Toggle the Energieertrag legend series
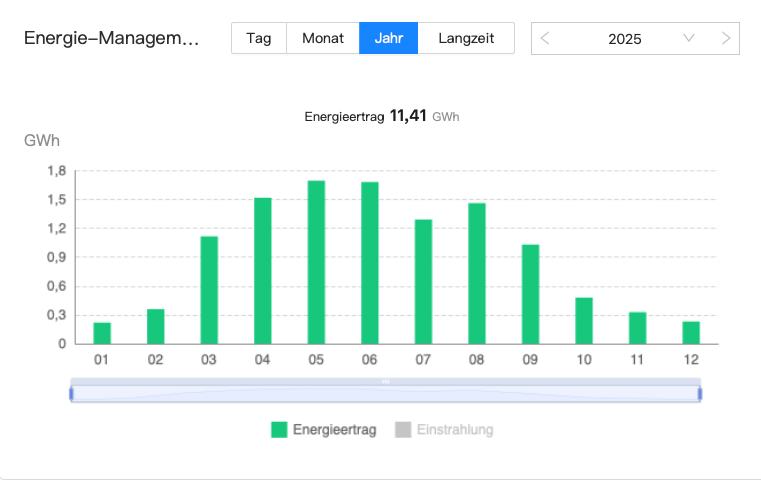Viewport: 761px width, 480px height. click(334, 430)
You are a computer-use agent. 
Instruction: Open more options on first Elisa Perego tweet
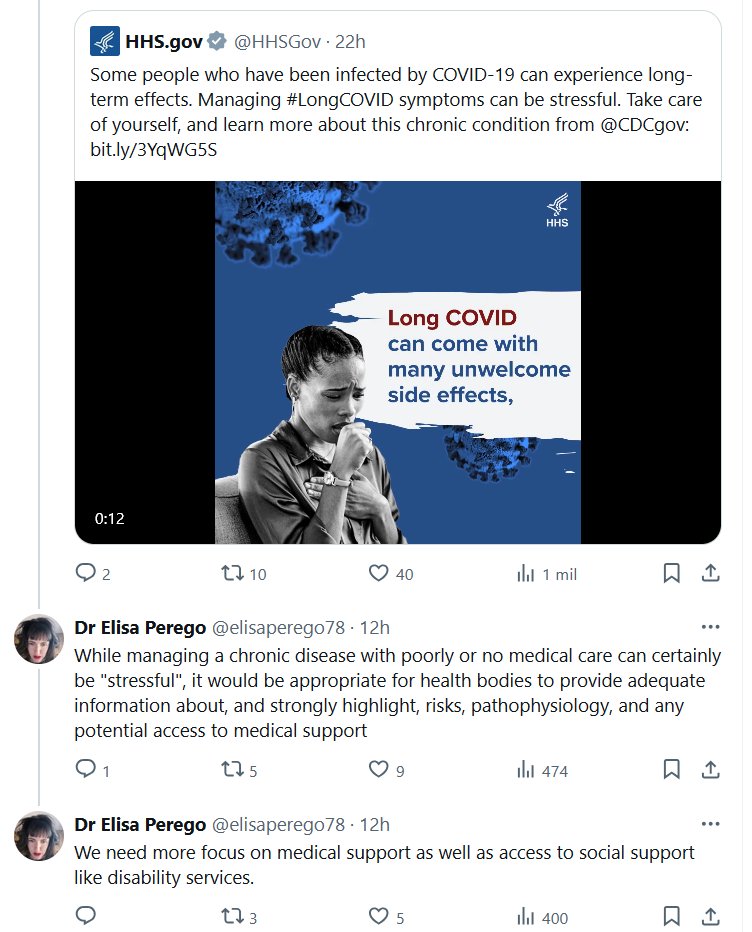(x=710, y=627)
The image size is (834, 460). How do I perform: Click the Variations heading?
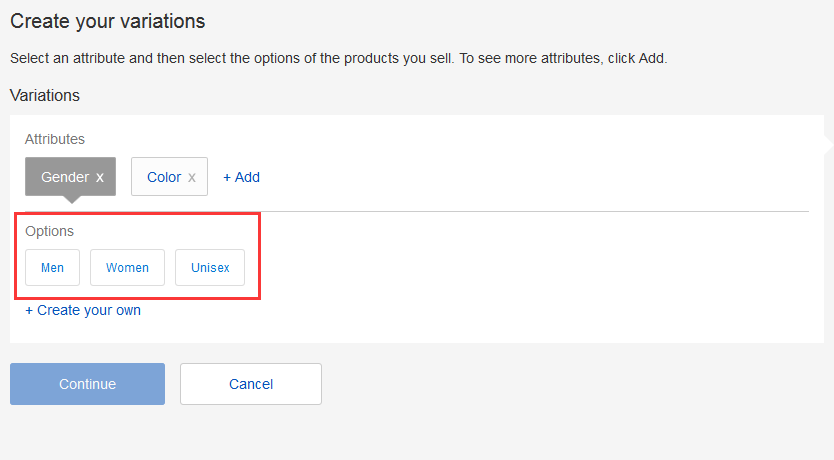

§ §

▸ **DIRECTIONS**
With the pictures excluded, the records are to be reproduced exactly.

▸ **RESPONSE TO THIS EXERCISE**
Toggle the Energieertrag legend series
Viewport: 761px width, 480px height. click(334, 430)
You are a computer-use agent. 
Instruction: Open more options on first Elisa Perego tweet
(x=710, y=627)
The image size is (834, 460). How do I perform: Click the Variations heading?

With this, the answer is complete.